Given that almost every adult has some exposure to the tax system, it seems bizarre that one can pass through the educational system and not have a clue about its basic essentials.

Payroll departments have the unenviable task of answering questions: why was my pay cut this week ? and similar questions.

The UK has today proposed a plan to address financial illiteracy and it's likely to be adopted in Ireland in coming years.

Every adult is to be offered free basic advice about financial products in a nationwide scheme to be set up within five years.

Ministers have appointed Otto Thoresen, chief executive of Aegon UK, British arm of the Dutch insurer, to lead a task force to design it by the year's end.

The service will provide advice about transactions from mortgages and pensions to investing in the UK government's Child Trust Fund, or baby bond.

The Treasury reckons inability of millions of adults to get to grips with basic financial information hampers economic efficiency and entrenches poverty.
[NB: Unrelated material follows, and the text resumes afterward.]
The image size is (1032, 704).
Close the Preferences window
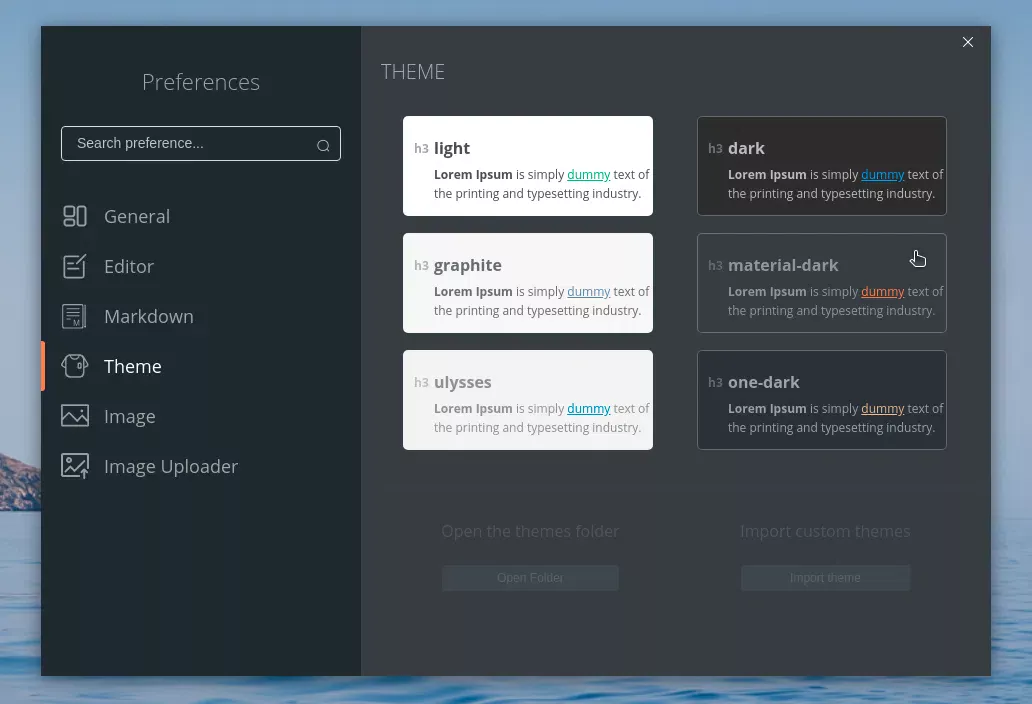tap(968, 42)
Today Ed Balls, the Economic Secretary to the Treasury, launched the Government's long-term approach to financial capability, with James Purnell, Pensions Reform Minister, at the Anne Taylor Children's Centre in Hackney.

Speaking at the Centre, Ed Balls announced that a new taskforce has been asked to research and design a national generic financial advice service - ensuring that every person, including those on the lowest incomes, can get quick, easy and simple access to good quality financial advice. A cross-departmental Ministerial group will co-ordinate the Government's work plan to enhance financial capability ensure Government programmes link effectively to the new advice service.
The Government believes that everyone in society has the right to get advice they can understand and trust on the financial options available to them, from getting out of debt through to choosing a home and saving for a pension.

Otto Thoresen will report to Ministers by the end of the year. The Government will publish an action plan by the end of 2007 setting out how financial capability will be integrated into existing services, particularly for those most vulnerable to the consequences of poor financial skills and taking forward plans for a national approach to generic financial advice.

The Financial Times says that the scheme is likely to comprise a national helpline and website and network of new and existing local advice centres. It will link to independent financial advisers or product providers.

The service will cost about £50m a year, to be shared by the taxpayer and the financial services industry. The service will be open to all. Efforts will be made to encourage low-income groups to use it. It will be in place by 2012, in time for introduction of Personal Accounts: a pension savings scheme into which up to 10m employees will be enrolled.

Today's announcement coincides with the Office for National Statistics publication of its personal inflation calculator to let people work out their personal inflation rate. The new ONS website will allow users to see how their spending patterns deviate from the national average.